» Input data:

━━━━━━━━━━━━━━━━

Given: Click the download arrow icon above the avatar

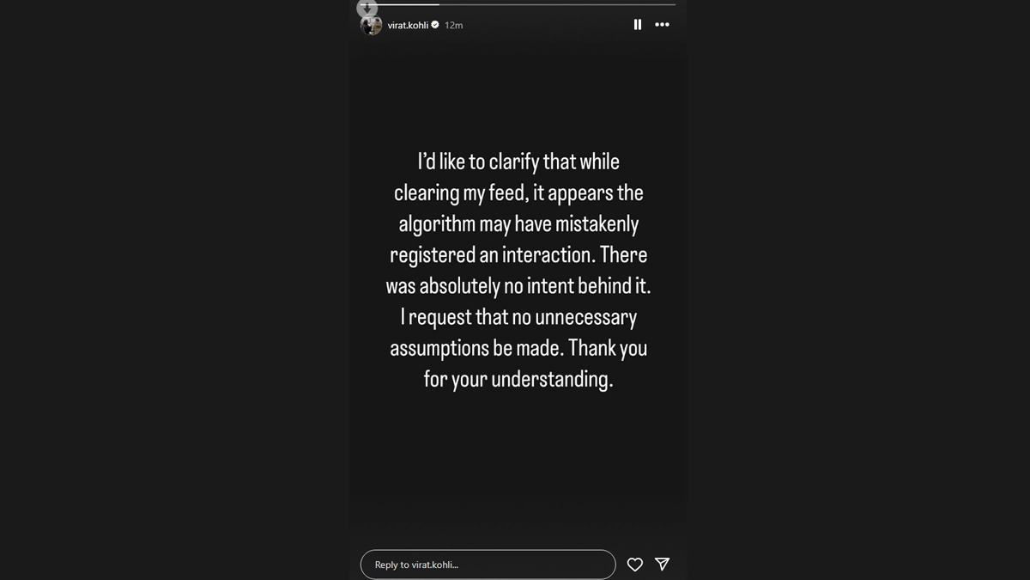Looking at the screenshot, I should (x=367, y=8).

━━━━━━━━━━━━━━━━

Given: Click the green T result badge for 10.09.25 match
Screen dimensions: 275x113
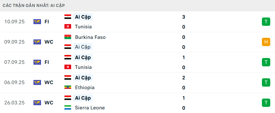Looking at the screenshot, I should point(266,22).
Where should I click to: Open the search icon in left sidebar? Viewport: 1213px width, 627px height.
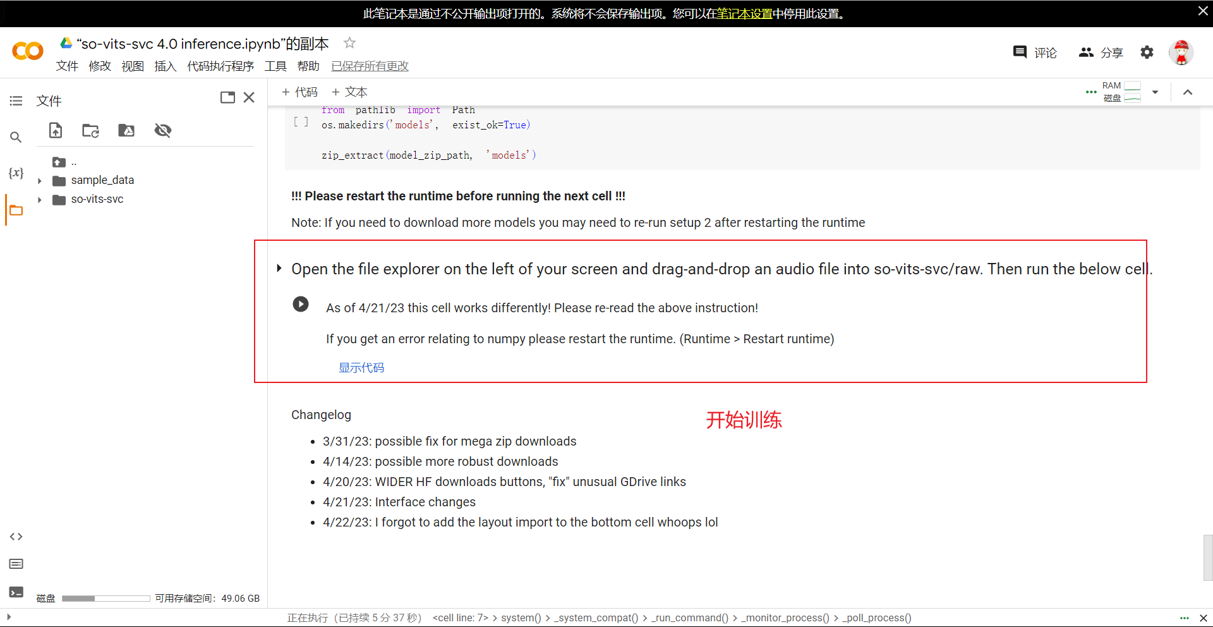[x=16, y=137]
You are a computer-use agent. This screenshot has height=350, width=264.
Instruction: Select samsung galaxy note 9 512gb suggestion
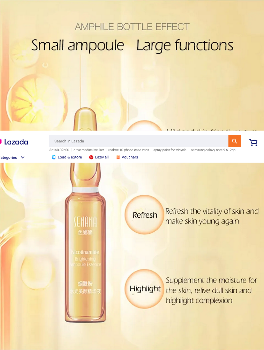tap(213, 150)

━━━━━━━━━━━━━━━━

» Task details: What you need to produce is an exact copy of the entries above, limited to the lines from the one with "Screen dimensions: 275x113" up to and including the one with "You are a computer-use", without pictures.

» Reply to the exercise:
Screen dimensions: 275x113
Looking at the screenshot, I should point(266,22).
Where should I click to: Open the search icon in left sidebar? Viewport: 1213px width, 627px height.
[x=16, y=137]
You are a computer-use agent. This screenshot has height=350, width=264.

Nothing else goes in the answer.